:: DATA SHOWN ::
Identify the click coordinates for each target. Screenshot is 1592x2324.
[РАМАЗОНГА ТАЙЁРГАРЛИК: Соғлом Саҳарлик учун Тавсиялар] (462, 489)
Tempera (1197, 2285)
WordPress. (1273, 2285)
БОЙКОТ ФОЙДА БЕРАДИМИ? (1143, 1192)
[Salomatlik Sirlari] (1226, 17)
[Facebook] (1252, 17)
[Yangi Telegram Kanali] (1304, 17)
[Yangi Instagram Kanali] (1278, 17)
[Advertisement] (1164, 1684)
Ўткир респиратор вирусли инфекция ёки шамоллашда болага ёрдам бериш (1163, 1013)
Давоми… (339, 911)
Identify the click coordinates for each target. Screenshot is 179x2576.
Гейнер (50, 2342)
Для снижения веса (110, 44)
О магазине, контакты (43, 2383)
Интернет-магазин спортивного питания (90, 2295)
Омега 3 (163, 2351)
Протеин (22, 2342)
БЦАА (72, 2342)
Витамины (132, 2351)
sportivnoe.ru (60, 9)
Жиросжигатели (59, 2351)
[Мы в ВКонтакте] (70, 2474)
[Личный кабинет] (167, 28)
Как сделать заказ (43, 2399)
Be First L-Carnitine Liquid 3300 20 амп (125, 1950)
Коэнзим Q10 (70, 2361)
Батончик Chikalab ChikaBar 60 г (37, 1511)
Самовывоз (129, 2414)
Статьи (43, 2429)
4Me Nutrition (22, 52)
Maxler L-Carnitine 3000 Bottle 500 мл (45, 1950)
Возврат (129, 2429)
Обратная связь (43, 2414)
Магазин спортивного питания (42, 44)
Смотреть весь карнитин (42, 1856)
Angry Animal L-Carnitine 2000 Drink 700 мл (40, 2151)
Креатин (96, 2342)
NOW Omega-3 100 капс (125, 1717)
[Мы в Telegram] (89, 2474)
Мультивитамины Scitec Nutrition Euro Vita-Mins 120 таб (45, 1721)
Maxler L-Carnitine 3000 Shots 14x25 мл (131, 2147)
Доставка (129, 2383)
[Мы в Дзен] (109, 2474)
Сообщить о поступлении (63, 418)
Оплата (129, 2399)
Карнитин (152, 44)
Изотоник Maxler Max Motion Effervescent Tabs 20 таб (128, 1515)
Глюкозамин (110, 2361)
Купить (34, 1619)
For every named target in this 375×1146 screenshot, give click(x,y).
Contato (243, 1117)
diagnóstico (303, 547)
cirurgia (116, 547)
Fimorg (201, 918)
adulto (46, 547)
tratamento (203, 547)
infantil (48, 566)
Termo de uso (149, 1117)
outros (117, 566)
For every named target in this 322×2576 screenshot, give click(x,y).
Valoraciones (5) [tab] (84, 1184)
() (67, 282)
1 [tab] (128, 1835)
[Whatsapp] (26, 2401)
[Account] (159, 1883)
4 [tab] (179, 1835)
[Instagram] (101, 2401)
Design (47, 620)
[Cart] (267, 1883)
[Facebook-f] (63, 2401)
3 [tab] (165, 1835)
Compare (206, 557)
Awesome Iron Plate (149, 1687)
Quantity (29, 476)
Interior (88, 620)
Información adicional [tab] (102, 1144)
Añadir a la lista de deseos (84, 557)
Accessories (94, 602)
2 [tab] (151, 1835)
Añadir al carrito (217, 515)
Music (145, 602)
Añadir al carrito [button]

:: EXERCISE DETAILS ::
The entire listing is to be printed once more, word for word.

:: FINISHED TASK ::
Identify the click coordinates for each target. Screenshot is 1592x2324.
[РАМАЗОНГА ТАЙЁРГАРЛИК: Соғлом Саҳарлик учун Тавсиялар] (462, 489)
Tempera (1197, 2285)
WordPress. (1273, 2285)
БОЙКОТ ФОЙДА БЕРАДИМИ? (1143, 1192)
[Salomatlik Sirlari] (1226, 17)
[Facebook] (1252, 17)
[Yangi Telegram Kanali] (1304, 17)
[Yangi Instagram Kanali] (1278, 17)
[Advertisement] (1164, 1684)
Ўткир респиратор вирусли инфекция ёки шамоллашда болага ёрдам бериш (1163, 1013)
Давоми… (339, 911)
Identify the click coordinates for each target. Screenshot is 179x2576.
Гейнер (50, 2342)
Для снижения веса (110, 44)
О магазине, контакты (43, 2383)
Интернет-магазин спортивного питания (90, 2295)
Омега 3 (163, 2351)
Протеин (22, 2342)
БЦАА (72, 2342)
Витамины (132, 2351)
sportivnoe.ru (60, 9)
Жиросжигатели (59, 2351)
[Мы в ВКонтакте] (70, 2474)
[Личный кабинет] (167, 28)
Как сделать заказ (43, 2399)
Be First L-Carnitine Liquid 3300 20 амп (125, 1950)
Коэнзим Q10 (70, 2361)
Батончик Chikalab ChikaBar 60 г (37, 1511)
Самовывоз (129, 2414)
Статьи (43, 2429)
4Me Nutrition (22, 52)
Maxler L-Carnitine 3000 Bottle 500 мл (45, 1950)
Возврат (129, 2429)
Обратная связь (43, 2414)
Магазин спортивного питания (42, 44)
Смотреть весь карнитин (42, 1856)
Angry Animal L-Carnitine 2000 Drink 700 мл (40, 2151)
Креатин (96, 2342)
NOW Omega-3 100 капс (125, 1717)
[Мы в Telegram] (89, 2474)
Мультивитамины Scitec Nutrition Euro Vita-Mins 120 таб (45, 1721)
Maxler L-Carnitine 3000 Shots 14x25 мл (131, 2147)
Доставка (129, 2383)
[Мы в Дзен] (109, 2474)
Сообщить о поступлении (63, 418)
Оплата (129, 2399)
Карнитин (152, 44)
Изотоник Maxler Max Motion Effervescent Tabs 20 таб (128, 1515)
Глюкозамин (110, 2361)
Купить (34, 1619)
For every named target in this 375×1146 screenshot, give click(x,y).
Contato (243, 1117)
diagnóstico (303, 547)
cirurgia (116, 547)
Fimorg (201, 918)
adulto (46, 547)
tratamento (203, 547)
infantil (48, 566)
Termo de uso (149, 1117)
outros (117, 566)
For every named target in this 322×2576 screenshot, give click(x,y).
Valoraciones (5) [tab] (84, 1184)
() (67, 282)
1 [tab] (128, 1835)
[Whatsapp] (26, 2401)
[Account] (159, 1883)
4 [tab] (179, 1835)
[Instagram] (101, 2401)
Design (47, 620)
[Cart] (267, 1883)
[Facebook-f] (63, 2401)
3 [tab] (165, 1835)
Compare (206, 557)
Awesome Iron Plate (149, 1687)
Quantity (29, 476)
Interior (88, 620)
Información adicional [tab] (102, 1144)
Añadir a la lista de deseos (84, 557)
Accessories (94, 602)
2 [tab] (151, 1835)
Añadir al carrito (217, 515)
Music (145, 602)
Añadir al carrito [button]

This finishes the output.